### Assigned task
Only an exact repetition of every entry counts as the answer.

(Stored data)
· · ·

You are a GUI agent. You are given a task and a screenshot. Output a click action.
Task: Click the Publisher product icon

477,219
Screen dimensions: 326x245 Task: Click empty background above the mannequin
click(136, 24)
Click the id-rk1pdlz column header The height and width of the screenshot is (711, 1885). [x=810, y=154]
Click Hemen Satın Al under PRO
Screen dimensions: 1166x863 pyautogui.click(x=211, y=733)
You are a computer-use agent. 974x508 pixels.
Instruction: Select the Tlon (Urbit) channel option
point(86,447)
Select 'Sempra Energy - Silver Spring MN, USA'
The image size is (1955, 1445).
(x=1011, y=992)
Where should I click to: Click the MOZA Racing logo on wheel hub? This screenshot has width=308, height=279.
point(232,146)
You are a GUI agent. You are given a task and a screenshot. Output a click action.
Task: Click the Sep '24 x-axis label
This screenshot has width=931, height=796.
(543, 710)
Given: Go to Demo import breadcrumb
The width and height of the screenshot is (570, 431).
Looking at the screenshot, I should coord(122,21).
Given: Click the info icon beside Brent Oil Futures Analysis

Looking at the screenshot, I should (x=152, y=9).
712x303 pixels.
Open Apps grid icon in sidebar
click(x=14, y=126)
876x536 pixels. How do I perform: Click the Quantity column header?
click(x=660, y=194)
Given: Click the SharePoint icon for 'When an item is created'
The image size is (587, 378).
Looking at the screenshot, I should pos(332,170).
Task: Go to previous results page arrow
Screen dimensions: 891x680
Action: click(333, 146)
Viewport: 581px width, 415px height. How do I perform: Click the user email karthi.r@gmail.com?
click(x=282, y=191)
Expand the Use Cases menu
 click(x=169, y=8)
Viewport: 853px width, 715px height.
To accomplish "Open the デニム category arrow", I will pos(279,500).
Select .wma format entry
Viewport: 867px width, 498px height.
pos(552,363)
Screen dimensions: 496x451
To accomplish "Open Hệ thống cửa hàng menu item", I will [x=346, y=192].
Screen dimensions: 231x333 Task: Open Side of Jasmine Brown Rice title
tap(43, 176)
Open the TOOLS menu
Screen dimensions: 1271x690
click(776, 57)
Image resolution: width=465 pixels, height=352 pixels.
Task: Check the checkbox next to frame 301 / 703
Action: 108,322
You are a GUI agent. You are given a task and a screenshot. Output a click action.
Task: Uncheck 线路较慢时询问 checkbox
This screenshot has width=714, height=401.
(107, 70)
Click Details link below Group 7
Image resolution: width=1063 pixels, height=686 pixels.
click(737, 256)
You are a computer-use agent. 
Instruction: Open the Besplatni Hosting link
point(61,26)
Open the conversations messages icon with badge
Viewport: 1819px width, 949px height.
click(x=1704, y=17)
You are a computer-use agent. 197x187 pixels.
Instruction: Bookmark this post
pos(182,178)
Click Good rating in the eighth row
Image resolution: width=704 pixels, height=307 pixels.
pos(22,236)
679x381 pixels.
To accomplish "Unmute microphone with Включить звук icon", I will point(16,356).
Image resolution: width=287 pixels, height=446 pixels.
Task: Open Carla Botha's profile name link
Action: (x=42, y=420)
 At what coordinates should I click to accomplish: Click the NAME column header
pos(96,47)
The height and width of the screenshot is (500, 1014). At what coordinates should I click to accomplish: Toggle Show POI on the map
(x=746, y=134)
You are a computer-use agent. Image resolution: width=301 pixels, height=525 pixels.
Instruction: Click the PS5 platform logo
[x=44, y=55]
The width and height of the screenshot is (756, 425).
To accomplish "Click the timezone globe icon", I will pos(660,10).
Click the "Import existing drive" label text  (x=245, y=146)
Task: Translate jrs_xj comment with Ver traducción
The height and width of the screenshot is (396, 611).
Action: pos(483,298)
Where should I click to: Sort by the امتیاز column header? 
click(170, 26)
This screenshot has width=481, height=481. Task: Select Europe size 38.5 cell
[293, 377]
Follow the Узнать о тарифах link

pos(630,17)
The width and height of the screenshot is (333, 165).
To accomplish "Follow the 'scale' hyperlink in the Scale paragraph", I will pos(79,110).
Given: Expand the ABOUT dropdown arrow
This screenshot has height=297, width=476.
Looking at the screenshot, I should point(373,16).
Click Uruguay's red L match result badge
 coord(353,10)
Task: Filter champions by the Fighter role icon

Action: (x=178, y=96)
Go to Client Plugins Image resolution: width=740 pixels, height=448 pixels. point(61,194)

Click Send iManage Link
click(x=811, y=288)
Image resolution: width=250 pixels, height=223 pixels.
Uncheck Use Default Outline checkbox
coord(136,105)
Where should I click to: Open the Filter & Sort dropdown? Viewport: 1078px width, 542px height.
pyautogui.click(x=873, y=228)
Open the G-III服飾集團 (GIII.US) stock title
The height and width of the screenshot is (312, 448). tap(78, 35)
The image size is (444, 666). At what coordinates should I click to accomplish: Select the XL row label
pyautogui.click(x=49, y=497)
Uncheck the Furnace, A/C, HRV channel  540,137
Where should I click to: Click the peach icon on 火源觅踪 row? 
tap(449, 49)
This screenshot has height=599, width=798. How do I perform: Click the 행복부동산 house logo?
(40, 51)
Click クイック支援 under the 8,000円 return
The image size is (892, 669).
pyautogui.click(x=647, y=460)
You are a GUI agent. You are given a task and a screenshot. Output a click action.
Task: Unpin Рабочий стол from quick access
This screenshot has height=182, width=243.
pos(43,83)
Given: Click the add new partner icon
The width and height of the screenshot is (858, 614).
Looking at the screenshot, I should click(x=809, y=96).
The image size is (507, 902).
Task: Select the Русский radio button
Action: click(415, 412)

· · ·

### Problem solution
You are a GUI agent. You are given a task and a screenshot. Output a click action.
Task: Click the Publisher product icon

477,219
Screen dimensions: 326x245 Task: Click empty background above the mannequin
click(136, 24)
Click the id-rk1pdlz column header The height and width of the screenshot is (711, 1885). [x=810, y=154]
Click Hemen Satın Al under PRO
Screen dimensions: 1166x863 pyautogui.click(x=211, y=733)
You are a computer-use agent. 974x508 pixels.
Instruction: Select the Tlon (Urbit) channel option
point(86,447)
Select 'Sempra Energy - Silver Spring MN, USA'
The image size is (1955, 1445).
(x=1011, y=992)
Where should I click to: Click the MOZA Racing logo on wheel hub? This screenshot has width=308, height=279.
point(232,146)
You are a GUI agent. You are given a task and a screenshot. Output a click action.
Task: Click the Sep '24 x-axis label
This screenshot has width=931, height=796.
(543, 710)
Given: Go to Demo import breadcrumb
The width and height of the screenshot is (570, 431).
Looking at the screenshot, I should coord(122,21).
Given: Click the info icon beside Brent Oil Futures Analysis

Looking at the screenshot, I should (x=152, y=9).
712x303 pixels.
Open Apps grid icon in sidebar
click(x=14, y=126)
876x536 pixels. How do I perform: Click the Quantity column header?
click(x=660, y=194)
Given: Click the SharePoint icon for 'When an item is created'
The image size is (587, 378).
Looking at the screenshot, I should pos(332,170).
Task: Go to previous results page arrow
Screen dimensions: 891x680
Action: click(333, 146)
Viewport: 581px width, 415px height. How do I perform: Click the user email karthi.r@gmail.com?
click(x=282, y=191)
Expand the Use Cases menu
 click(x=169, y=8)
Viewport: 853px width, 715px height.
To accomplish "Open the デニム category arrow", I will pos(279,500).
Select .wma format entry
Viewport: 867px width, 498px height.
pos(552,363)
Screen dimensions: 496x451
To accomplish "Open Hệ thống cửa hàng menu item", I will [x=346, y=192].
Screen dimensions: 231x333 Task: Open Side of Jasmine Brown Rice title
tap(43, 176)
Open the TOOLS menu
Screen dimensions: 1271x690
click(776, 57)
Image resolution: width=465 pixels, height=352 pixels.
Task: Check the checkbox next to frame 301 / 703
Action: 108,322
You are a GUI agent. You are given a task and a screenshot. Output a click action.
Task: Uncheck 线路较慢时询问 checkbox
This screenshot has width=714, height=401.
(107, 70)
Click Details link below Group 7
Image resolution: width=1063 pixels, height=686 pixels.
click(737, 256)
You are a computer-use agent. 
Instruction: Open the Besplatni Hosting link
point(61,26)
Open the conversations messages icon with badge
Viewport: 1819px width, 949px height.
click(x=1704, y=17)
You are a computer-use agent. 197x187 pixels.
Instruction: Bookmark this post
pos(182,178)
Click Good rating in the eighth row
Image resolution: width=704 pixels, height=307 pixels.
pos(22,236)
679x381 pixels.
To accomplish "Unmute microphone with Включить звук icon", I will point(16,356).
Image resolution: width=287 pixels, height=446 pixels.
Task: Open Carla Botha's profile name link
Action: (x=42, y=420)
 At what coordinates should I click to accomplish: Click the NAME column header
pos(96,47)
The height and width of the screenshot is (500, 1014). At what coordinates should I click to accomplish: Toggle Show POI on the map
(x=746, y=134)
You are a computer-use agent. Image resolution: width=301 pixels, height=525 pixels.
Instruction: Click the PS5 platform logo
[x=44, y=55]
The width and height of the screenshot is (756, 425).
To accomplish "Click the timezone globe icon", I will pos(660,10).
Click the "Import existing drive" label text  (x=245, y=146)
Task: Translate jrs_xj comment with Ver traducción
The height and width of the screenshot is (396, 611).
Action: pos(483,298)
Where should I click to: Sort by the امتیاز column header? 
click(170, 26)
This screenshot has width=481, height=481. Task: Select Europe size 38.5 cell
[293, 377]
Follow the Узнать о тарифах link

pos(630,17)
The width and height of the screenshot is (333, 165).
To accomplish "Follow the 'scale' hyperlink in the Scale paragraph", I will pos(79,110).
Given: Expand the ABOUT dropdown arrow
This screenshot has height=297, width=476.
Looking at the screenshot, I should point(373,16).
Click Uruguay's red L match result badge
 coord(353,10)
Task: Filter champions by the Fighter role icon

Action: (x=178, y=96)
Go to Client Plugins Image resolution: width=740 pixels, height=448 pixels. point(61,194)

Click Send iManage Link
click(x=811, y=288)
Image resolution: width=250 pixels, height=223 pixels.
Uncheck Use Default Outline checkbox
coord(136,105)
Where should I click to: Open the Filter & Sort dropdown? Viewport: 1078px width, 542px height.
pyautogui.click(x=873, y=228)
Open the G-III服飾集團 (GIII.US) stock title
The height and width of the screenshot is (312, 448). tap(78, 35)
The image size is (444, 666). At what coordinates should I click to accomplish: Select the XL row label
pyautogui.click(x=49, y=497)
Uncheck the Furnace, A/C, HRV channel  540,137
Where should I click to: Click the peach icon on 火源觅踪 row? 
tap(449, 49)
This screenshot has height=599, width=798. How do I perform: Click the 행복부동산 house logo?
(40, 51)
Click クイック支援 under the 8,000円 return
The image size is (892, 669).
pyautogui.click(x=647, y=460)
You are a GUI agent. You are given a task and a screenshot. Output a click action.
Task: Unpin Рабочий стол from quick access
This screenshot has height=182, width=243.
pos(43,83)
Given: Click the add new partner icon
The width and height of the screenshot is (858, 614).
Looking at the screenshot, I should click(x=809, y=96).
The image size is (507, 902).
Task: Select the Русский radio button
Action: click(415, 412)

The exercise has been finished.